Conference Culture et éducation

QUEL ROLE POUR L’ECOLE D’ AUJOURD’HUI ?

            L’Histoire de l’école nous apprend qu’elle était d’abord au service de ceux qui la créait et la faisait fonctionner : les Églises chrétiennes d’abord, qui formaient pour la prêtrise. L’Empire ou les empires, pour la formation de ses fonctionnaires ainsi que d’un personnel devant prier, chanter, prêcher, évangéliser. Ce fut ensuite les tenants successifs de l’idéologie dominante, la bourgeoisie notamment, qui ne formait qu’un petit de nombre ceux qui devaient servir les intérêts des  maîtres du moment. Plus près de nous, les maîtres coloniaux aussi n’avaient besoin que de petits effectifs de quelques auxiliaires pour l’administration des territoires colonisés.
            Lorsque, sous Jules Ferry pendant la IIIè République, la loi rendant l’école obligatoire est votée, les portes de l’école s’ouvrent à tous les enfants, quelles que soient leurs origines sociales  ; et c’est à partir de ce moment que l’écolier, l’élève, se trouve placé au centre des préoccupations relatives au rôle ou à la mission de l’école. L’école commence à être pensée en fonction de l’élève et non plus en fonction des besoins ou des intérêts des maîtres de la situation.
            Le premier rôle de l’école humaniste s’est donc présenté comme un rôle d’édification de la personnalité culturelle des enfants. On va à l’école pour l’intérêt attaché aux connaissances à acquérir. C’est un peu de la connaissance pour la connaissance. J.J. Rousseau avait déjà montré dans son œuvre, notamment Le Discours sur l’origine de l’inégalité parmi les hommes et Emile, ou De l’Education, que les aptitudes et les facultés de l’homme ne fonctionnent pas à leur niveau optimum sans y  avoir été entraînées. Autrement dit, l’homme ne naît pas homme culturellement, il le devient dans le processus de son éducation. La fonction crée l’organe.
            Mais très vite est apparu un autre type d’intérêt dans l’Histoire : l’intérêt de l’économie et des opérateurs économiques qui commenceront à demander que l’école serve à mettre à la disposition de l’économie des qualifications utiles à la production.
            Au début de cette période, l’économie, ou plus exactement le développement économique, précédait la formation, précédait les produits de l’école.
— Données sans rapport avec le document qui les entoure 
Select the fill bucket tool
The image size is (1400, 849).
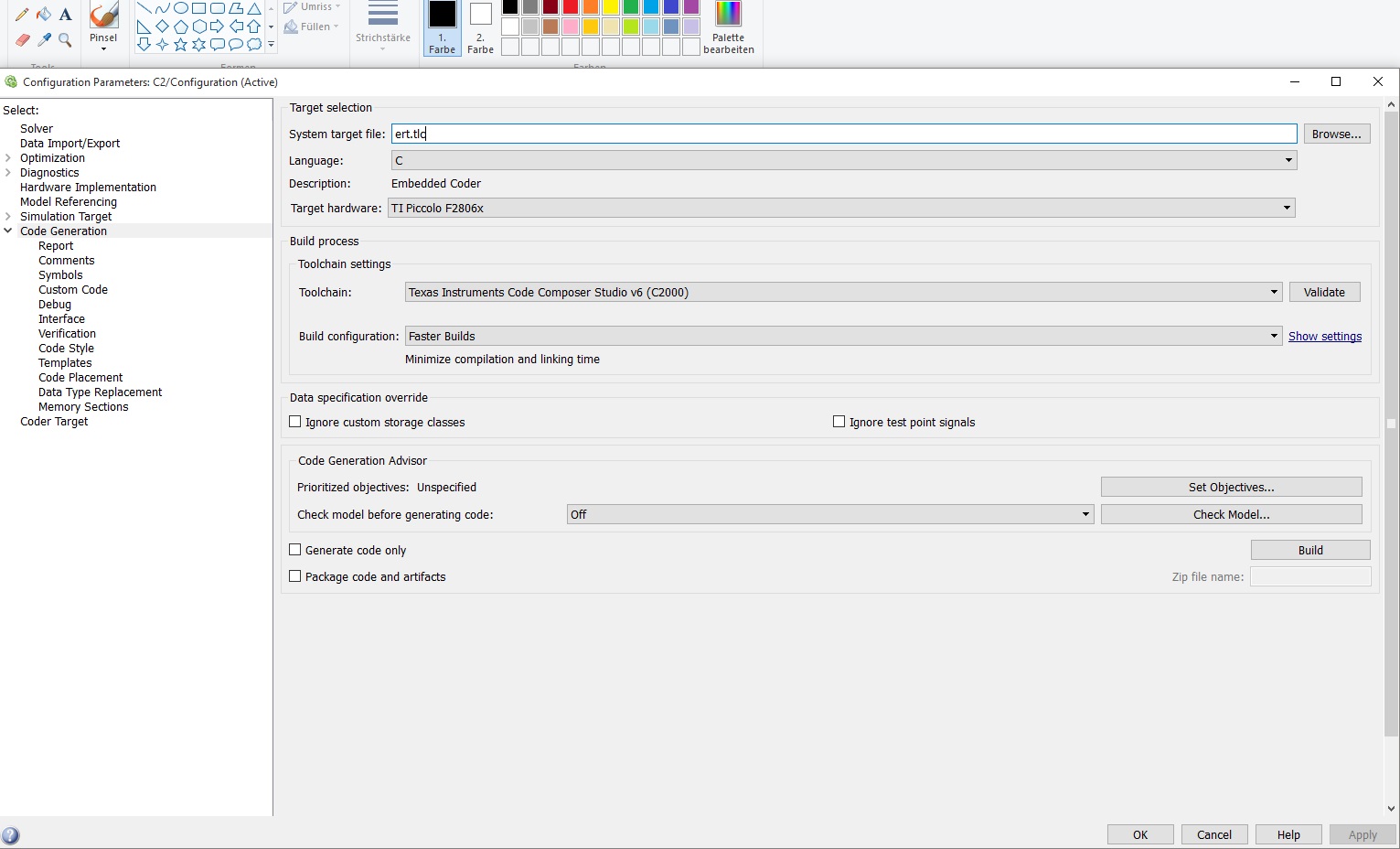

Le compagnonnage permettant de compléter ce qu’il fallait compléter en termes de besoins en main-d’œuvre.
            Une ère pendant laquelle on ne connaît pas encore le phénomène du chômage : l’adéquation formation/emploi étant assurée.
LA CRITIQUE DE L’ECOLE
            Avec la démocratisation de l’accès à l’école à partir de la proclamation de l’école obligatoire, une école affirmée comme un droit de l’enfant, chaque époque va entendre  s’élever  des critiques contre ce qui est considéré comme le manque de pertinence des connaissances acquises dans la vraie vie !  Ou encore de la difficulté de mobiliser les connaissances acquises en situation d’examen ! «  A quoi sert ce qu’on apprend en classe », a-t-on toujours entendu demander depuis ces temps-là !
            Au lieu que le développement économique précède la formation en communiquant à celle-ci et  au  préalable ses besoins  en main-d’œuvre, c’est l’inverse qui se produit infailliblement depuis la démocratisation, à savoir l’ouverture de l’école à tous les enfants, parce que c’est devenu un droit de l’homme. Depuis longtemps déjà, la formation précède le développement économique et ne peut pas éviter de produire un large excédent de diplômés non absorbable par le marché du travail.
            Beaucoup attendent de l’école qu’elle donne « de vrais pouvoirs sur le monde » ; beaucoup font chorus avec tous ceux qui, d’une manière générale, remettent en cause en permanence l’efficacité des systèmes éducatifs.
MAIS L’ECOLE, DE QUELLE ECOLE S’AGIT-IL ? ET QUEL ROLE POUR L’ECOLE ?
            Il ne s’agit certainement pas de l’école professionnelle qui forme dans des qualifications demandées ou attendues par les entreprises. Il s’agit de l’école obligatoire que constitue le cycle primaire ici au Cameroun et qui comprend aussi le cycle secondaire dans d’autres pays.
            Quel a donc toujours été le rôle de cette école obligatoire pour les enfants de 6 à 13 voire à 16 ans ?
            Par rôle, il faut entendre le but, la fonction, la mission. Il s’est agi, dès le départ, de préparer les enfants à s’insérer dans  la société. Et pour cela leur donner un bagage de connaissances comprenant l’instruction morale et civique, la lecture et l’écriture, la langue et les éléments de littérature, l’histoire, la géographie, des éléments de sciences naturelles, physiques et de mathématiques, des éléments de dessin, du moulage et de la musique, la gymnastique, quelques leçons de droit et d’économie politique.
            Voici comment, au Cameroun, la loi d’orientation de 1998 ( loi n° 98/004 du 14/04/98, définit la mission de l’éducation : ( par éducation on comprend aussi ici « école ») :L’éducation a pour mission générale, dit la loi, la formation de l’enfant en vue de son épanouissement intellectuel, physique, civique et moral, et de son insertion harmonieuse dans la société, en prenant en compte les facteurs économiques, socio-culturels, politiques et moraux ».
            L’école est une institution qui se présente sous les traits suivants :

  1. Existence de maîtres reconnus savants et compétents
  2. Existence d’un groupe d’élèves
  3. Existence d’un lieu ou d’un espace spécifique fermé
  4. Existence de programmes conçus comme des ensembles ordonnés de savoirs et de savoirs-faire à developper
  5. Existence de temps planifiés et protégés
  6. Existence de règles contraignantes de fonctionnement
  7. Existence d’un contrat didactique définissant le rapport au savoir et le travail requis des élèves
  8. Existence d’une autorité fondée sur les récompenses et les punitions.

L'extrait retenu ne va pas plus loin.